Cette catastrophe est devenue le premier exemple d'un péril invisible et transfrontalier, marquant à jamais la mémoire collective. Aujourd'hui, le réacteur est scellé sous une arche géante de 36 000 tonnes, un sarcophage conçu pour protéger les générations futures des résidus de l'explosion pendant au moins un siècle. Pour que la radiation autour de la ville ukrainienne s'épuise totalement, il faudrait théoriquement plus de 48 000 années.

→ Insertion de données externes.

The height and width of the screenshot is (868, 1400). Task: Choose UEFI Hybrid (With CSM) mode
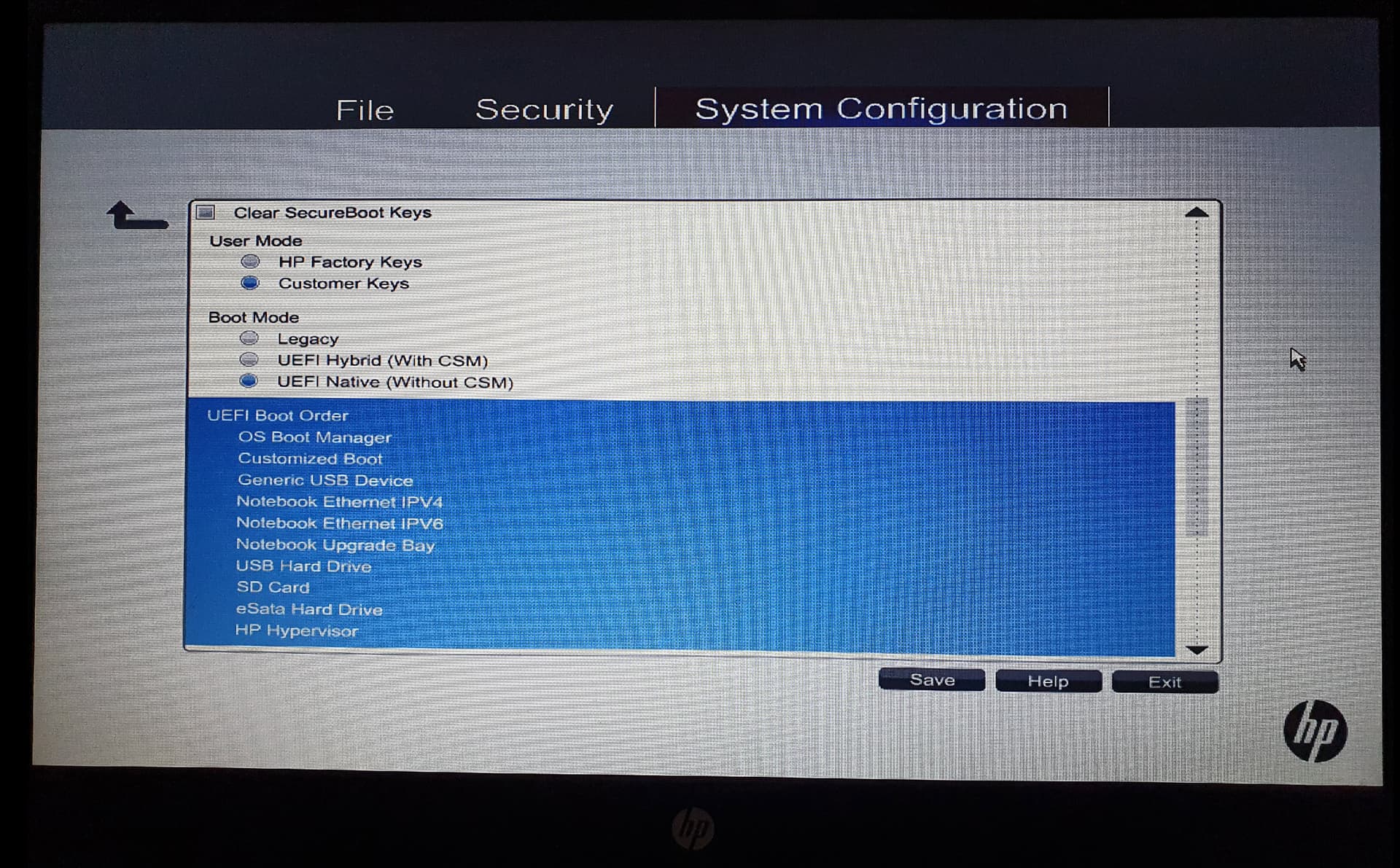tap(249, 360)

À la Une de « Sud Ouest » le 26 avril 2009
Le 25 avril 2009, les Girondins de Bordeaux remportaient la Coupe de la Ligue après un succès net (3-0) face à Vannes. Archives Sud Ouest.
Dans le calendrier
Bienheureuse Alida. Noble siennoise, veuve à 30 ans, elle entra dans le tiers ordre des Humiliés et soigna les malades jusqu'à sa mort, le 26 avril 1309. Les Alida ont du charme et de la simplicité. Leur couleur : le bleu. Leur chiffre : le 9.
Le dicton du jour : « Quand en avril la feuille est au châtaignier, bien vite ton séchoir doit cheviller. »
Ça s'est passé un 26 avril
- 1731 : Mort de l'écrivain britannique Daniel Defoe, auteur de « Robinson Crusoë ».
- 1937 : L'aviation allemande bombarde Guernica au Pays basque espagnol.
- 1984 : Mort du musicien de jazz Count Basie.
- 1999 : M6 est le nouveau propriétaire des Girondins de Bordeaux.
- 2005 : Fin officielle de la présence syrienne au Liban.
- 2023 : L'équipe médico-chirurgicale des valvulopathies de l'hôpital cardiologique Haut-Lévêque, du CHU de Bordeaux, réussit la première implantation européenne d'une valve mitrale chez un patient à haut risque.
Ils sont nés un 26 avril
- Eugène Delacroix, peintre français (1798-1863)
- Georges Decaunes, journaliste français (1919-2004)
- Guy Môquet, militant communiste français (1924-1941)
- Patrick Chêne, journaliste français (1956)
- Anna Mouglalis, actrice française (1978)
Bonne journée ! Et demain n'oubliez pas de fêter les Zita.